Отправляя партию, чекист громко сказал часовым:
— Смотреть в оба. Кто бежать — пулю в спину врагу народа. Из рядов не выходить.
Глава XII
ШТАБ — И ОБЕР-ОФИЦЕРЫ
«Какая гадость. Какая дичь, — неустанно твердил про себя Сверчков. — Что я сделал большевикам? Если посмотреть внимательно, я шел к ним… Каждый день приближал меня к тому, чтобы открыто пойти к ним работать. И вдруг…»

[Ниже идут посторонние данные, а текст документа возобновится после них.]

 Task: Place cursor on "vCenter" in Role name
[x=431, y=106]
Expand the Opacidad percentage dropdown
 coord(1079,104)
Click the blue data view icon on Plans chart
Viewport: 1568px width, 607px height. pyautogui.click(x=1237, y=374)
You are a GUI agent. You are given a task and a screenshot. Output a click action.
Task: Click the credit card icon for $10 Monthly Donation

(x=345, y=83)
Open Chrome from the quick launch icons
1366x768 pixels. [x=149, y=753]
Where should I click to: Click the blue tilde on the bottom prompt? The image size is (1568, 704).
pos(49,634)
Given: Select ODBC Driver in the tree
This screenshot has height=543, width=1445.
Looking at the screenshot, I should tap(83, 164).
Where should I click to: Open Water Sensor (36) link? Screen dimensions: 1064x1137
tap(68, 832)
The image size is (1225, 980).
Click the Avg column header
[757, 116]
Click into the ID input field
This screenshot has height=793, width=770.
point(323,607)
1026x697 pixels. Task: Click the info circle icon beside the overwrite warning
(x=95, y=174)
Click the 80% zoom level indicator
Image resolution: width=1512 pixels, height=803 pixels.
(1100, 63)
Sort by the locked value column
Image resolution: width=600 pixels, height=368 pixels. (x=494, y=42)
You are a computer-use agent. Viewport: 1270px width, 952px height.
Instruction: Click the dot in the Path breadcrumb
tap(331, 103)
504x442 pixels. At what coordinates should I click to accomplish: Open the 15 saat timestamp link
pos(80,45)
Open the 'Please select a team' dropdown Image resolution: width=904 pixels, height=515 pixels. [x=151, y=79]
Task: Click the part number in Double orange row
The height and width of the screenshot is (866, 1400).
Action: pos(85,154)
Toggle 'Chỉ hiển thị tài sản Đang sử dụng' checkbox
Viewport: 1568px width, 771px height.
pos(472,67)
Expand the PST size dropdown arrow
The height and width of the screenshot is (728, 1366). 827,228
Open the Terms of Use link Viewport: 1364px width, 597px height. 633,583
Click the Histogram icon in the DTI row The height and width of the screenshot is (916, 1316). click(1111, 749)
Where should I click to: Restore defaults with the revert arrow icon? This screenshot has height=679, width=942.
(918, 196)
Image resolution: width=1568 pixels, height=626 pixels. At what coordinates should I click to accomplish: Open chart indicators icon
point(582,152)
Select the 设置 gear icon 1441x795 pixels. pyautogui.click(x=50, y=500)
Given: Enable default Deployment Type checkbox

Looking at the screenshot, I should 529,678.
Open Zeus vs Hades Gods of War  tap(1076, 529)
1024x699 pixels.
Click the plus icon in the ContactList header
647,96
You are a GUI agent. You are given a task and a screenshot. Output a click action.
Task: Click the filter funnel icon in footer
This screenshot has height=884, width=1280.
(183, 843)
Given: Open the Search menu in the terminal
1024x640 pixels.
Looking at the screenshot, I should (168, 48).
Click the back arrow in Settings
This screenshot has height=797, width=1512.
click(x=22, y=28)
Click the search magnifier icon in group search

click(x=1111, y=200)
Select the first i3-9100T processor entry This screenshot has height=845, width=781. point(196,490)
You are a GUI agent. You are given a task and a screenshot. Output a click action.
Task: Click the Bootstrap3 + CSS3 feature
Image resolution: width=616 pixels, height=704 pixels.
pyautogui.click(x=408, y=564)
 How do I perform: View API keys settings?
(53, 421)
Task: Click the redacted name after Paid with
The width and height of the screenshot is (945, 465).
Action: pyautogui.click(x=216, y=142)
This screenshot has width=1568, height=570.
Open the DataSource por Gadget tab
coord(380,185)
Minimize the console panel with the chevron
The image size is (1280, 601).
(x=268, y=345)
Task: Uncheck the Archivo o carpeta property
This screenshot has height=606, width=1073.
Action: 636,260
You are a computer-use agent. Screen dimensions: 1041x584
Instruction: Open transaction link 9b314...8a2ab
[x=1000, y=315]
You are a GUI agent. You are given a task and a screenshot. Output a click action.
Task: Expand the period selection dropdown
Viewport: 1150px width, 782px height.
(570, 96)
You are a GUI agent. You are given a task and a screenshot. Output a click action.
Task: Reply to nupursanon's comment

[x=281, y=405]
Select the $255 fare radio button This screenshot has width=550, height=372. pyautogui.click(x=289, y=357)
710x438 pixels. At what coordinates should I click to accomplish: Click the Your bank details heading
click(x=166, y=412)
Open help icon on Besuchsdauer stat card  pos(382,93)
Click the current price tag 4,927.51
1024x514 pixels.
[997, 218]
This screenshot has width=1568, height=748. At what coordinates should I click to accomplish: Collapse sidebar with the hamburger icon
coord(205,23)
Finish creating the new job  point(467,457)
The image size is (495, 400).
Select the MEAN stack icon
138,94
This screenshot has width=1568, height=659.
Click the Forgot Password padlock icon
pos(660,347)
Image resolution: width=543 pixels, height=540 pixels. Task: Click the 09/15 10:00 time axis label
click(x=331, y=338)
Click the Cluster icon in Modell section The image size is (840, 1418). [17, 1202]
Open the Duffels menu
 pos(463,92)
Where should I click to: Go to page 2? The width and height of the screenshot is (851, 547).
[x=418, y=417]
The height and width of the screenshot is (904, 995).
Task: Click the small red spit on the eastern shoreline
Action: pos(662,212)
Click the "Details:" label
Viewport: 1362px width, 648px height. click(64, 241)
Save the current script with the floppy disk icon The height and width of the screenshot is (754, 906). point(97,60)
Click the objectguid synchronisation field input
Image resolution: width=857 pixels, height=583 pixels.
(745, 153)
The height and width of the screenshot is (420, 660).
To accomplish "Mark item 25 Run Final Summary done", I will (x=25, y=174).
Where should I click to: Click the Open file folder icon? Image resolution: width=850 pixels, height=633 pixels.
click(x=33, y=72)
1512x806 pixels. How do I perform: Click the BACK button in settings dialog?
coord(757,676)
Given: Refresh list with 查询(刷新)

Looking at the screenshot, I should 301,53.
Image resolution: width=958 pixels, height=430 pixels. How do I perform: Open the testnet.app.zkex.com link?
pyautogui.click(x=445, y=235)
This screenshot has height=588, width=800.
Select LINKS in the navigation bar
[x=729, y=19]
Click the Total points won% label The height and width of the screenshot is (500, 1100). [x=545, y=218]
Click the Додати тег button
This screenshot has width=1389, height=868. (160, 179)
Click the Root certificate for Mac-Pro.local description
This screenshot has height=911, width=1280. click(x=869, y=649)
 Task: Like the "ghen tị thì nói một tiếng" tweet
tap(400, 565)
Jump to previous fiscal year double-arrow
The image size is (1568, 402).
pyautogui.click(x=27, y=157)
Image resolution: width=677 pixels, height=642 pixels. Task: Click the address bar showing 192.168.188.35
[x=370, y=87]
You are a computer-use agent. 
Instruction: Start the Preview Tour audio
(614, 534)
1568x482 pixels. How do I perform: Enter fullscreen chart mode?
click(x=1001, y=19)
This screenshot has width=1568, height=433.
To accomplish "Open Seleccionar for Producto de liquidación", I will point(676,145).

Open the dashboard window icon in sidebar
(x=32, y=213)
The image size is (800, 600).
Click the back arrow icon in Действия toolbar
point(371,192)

«Нерешительно, слишком нерешительно, с оглядкой», — откуда-то из глубины сознания доносился едва заметный, но ехидный голосок.
«…И нет необходимости менять убеждения очертя голову. Это ведь не так просто. Это не покер», — глушил ехидный голосок Сверчков.
— Как вы думаете, если написать на Гороховую два, дойдет? — спрашивал Гирш. — Или местные комиссары пустят письмо на растопку?
В несвежем штатском костюме, с белобрысой порослью по губам и по шее, с немецким акцентом, он имел вид военнопленного на окопных работах.
«Может быть, и у этого немчуры в сознании живут два голоса», — подумал Сверчков и, подавляя раздражение, подчеркнуто вежливо выговорил:
— Вряд ли кто-нибудь осмелится уничтожить письма, адресованные на Гороховую.
— Я все-таки напишу, — энергично взял карандаш немец. — Я напишу, что в политика участвовать категорически отказываюсь. Я жду ответ из Берлин и собираюсь уехать отсюда навсегда.
— Не понравилось в России-матушке? — вмешался крутолобый, плечистый полковник со сложным рисунком из шрамов по бритому черепу.
— Трудно нравиться, трудно нравиться… — закачал головой Гирш. — Мало порядок. Лучше сказать — никакое стремление к порядку.
— Иногда это очень удобно, — сказал вдруг небольшой, худенький и ловко скроенный человечек с быстрыми южными глазами. Он все время сидел у двери и вел разговоры с караульными.
— Вам, Гирш, пристало быть в русской Народной армии, — сказал полковник и стал хлопать себя ладонями по круглым коленям.
Гирш отвернулся. Под белой порослью затылка проступило розовое.
— Жрать хочется, — сказал полковник и откровенно зевнул.
После скудного обеда все новички принялись строчить письма домой и на Гороховую. У родных требовали подушки, одеяла и пищу. Главное — пищу.
В камере было около ста человек. И в желтом свете дня и в коричневых отблесках керосинового ночника трудно было различать отдельные лица. У Сверчкова оказалось трое знакомых соседей — студент-технолог, Гирш и Степной. Бритый полковник помещался на нарах у дверей. Рядом с ним незаметно ютился человек с южными глазами, не то итальянец, не то румын. Наверху грузно залегал тяжелый чернобородый генштабист, сын одного из царских министров. В самом дальнем углу, у окон, как бы стремясь отделиться от массы арестованных, устроились компанией два морских офицера, весь день натиравшие ногти замшей, черный гусар, даже здесь, в камере, поражавший прямой и гибкой фигурой и матовой бледностью красивого лица, и, наконец, высокий плоскоголовый артиллерист, в котором Сверчков узнал вербовавшего его на улице в какие-то офицерские организации гвардейца Карпова.
Старожилы в большинстве уже имели одеяла, подушки и пледы. Моряки расстилали одну белую простыню на две соседние кровати.
Тревожась и тоскуя, новички расспрашивали стариков: кто? за что? сколько времени? кого выпускают? И за всеми этими вопросами скрывался один непроизносимый: а что бывает? как бывает?..
Второй день был наполнен тюремной прозой. Где кипяток? водят ли гулять? можно ли писать? доходят ли письма?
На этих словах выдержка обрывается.